# Pixel coordinate grounding data
[Start of section]

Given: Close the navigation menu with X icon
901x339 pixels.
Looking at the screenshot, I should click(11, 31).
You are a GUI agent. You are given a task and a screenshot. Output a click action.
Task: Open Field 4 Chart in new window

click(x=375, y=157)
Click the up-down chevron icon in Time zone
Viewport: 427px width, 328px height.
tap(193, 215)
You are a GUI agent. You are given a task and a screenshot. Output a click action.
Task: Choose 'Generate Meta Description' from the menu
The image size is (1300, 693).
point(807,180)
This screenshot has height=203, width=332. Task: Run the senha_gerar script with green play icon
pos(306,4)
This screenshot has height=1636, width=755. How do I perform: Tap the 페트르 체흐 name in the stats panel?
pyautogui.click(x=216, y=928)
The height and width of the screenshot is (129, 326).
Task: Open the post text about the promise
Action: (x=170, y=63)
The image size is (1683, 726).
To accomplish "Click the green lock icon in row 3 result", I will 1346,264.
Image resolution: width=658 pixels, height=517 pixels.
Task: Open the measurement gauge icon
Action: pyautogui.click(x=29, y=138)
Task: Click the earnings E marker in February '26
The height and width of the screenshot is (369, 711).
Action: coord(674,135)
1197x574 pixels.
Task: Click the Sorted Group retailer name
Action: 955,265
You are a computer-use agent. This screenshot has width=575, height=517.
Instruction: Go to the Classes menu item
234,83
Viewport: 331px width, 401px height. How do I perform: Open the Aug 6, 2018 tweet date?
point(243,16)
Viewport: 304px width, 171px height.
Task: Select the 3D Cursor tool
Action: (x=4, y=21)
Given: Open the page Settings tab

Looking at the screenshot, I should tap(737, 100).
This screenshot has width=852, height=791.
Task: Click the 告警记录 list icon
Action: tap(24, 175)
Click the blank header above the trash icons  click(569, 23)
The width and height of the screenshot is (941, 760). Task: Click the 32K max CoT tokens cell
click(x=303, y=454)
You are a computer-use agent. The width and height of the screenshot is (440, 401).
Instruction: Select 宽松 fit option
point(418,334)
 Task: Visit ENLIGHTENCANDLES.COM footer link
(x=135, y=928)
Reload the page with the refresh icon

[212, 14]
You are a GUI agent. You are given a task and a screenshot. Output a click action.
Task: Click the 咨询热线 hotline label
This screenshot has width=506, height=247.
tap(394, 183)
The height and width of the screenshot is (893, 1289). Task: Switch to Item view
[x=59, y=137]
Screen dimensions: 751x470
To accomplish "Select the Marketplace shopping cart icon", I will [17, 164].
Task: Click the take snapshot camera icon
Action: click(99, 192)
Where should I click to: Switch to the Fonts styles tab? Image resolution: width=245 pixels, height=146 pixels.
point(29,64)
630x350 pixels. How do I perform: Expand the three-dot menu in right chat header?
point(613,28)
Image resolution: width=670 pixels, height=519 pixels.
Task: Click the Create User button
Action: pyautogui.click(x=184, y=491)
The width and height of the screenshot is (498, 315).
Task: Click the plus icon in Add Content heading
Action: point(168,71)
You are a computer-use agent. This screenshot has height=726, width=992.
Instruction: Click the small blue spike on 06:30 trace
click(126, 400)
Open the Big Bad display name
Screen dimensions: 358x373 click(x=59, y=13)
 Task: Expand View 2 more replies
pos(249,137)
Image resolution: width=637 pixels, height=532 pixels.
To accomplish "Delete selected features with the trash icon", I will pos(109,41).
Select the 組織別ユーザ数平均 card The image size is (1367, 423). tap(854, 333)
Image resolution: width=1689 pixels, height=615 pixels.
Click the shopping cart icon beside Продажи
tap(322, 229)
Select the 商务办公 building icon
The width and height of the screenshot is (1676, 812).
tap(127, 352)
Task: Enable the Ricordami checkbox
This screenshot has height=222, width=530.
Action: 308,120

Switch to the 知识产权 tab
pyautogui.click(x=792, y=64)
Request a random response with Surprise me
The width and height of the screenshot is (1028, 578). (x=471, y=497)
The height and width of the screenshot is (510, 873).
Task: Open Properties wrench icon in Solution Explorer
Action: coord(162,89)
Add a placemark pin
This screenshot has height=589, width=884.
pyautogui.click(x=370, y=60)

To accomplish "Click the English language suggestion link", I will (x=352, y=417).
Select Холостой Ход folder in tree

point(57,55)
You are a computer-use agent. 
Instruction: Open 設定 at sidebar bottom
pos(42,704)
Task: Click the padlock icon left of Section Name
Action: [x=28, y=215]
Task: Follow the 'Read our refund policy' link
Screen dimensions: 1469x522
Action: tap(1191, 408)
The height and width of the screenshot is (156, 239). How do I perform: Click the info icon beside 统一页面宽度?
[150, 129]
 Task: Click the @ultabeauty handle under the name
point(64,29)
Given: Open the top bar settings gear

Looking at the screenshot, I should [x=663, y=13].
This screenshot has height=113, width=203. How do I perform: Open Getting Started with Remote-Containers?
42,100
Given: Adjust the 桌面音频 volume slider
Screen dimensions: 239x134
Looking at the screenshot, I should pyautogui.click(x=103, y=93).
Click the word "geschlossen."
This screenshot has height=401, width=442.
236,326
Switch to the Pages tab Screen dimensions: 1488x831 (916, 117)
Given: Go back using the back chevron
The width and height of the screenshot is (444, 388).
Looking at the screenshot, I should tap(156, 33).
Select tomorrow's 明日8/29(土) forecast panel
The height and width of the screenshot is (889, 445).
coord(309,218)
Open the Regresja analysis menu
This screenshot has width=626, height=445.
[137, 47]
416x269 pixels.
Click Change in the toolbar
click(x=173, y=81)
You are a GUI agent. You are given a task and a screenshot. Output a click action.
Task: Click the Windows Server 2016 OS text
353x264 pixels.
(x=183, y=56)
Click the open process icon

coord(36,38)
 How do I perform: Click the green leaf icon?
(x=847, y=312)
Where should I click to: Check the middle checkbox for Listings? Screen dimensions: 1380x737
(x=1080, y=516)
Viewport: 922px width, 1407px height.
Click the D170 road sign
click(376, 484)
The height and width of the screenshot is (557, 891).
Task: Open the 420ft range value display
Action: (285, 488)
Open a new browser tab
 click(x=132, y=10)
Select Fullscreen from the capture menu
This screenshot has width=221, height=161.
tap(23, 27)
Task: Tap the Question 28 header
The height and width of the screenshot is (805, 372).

[End of section]

Show every line in the entries where the string "chevron" occurs.

# SOLVED PROBLEM
Click the up-down chevron icon in Time zone
Given: Go back using the back chevron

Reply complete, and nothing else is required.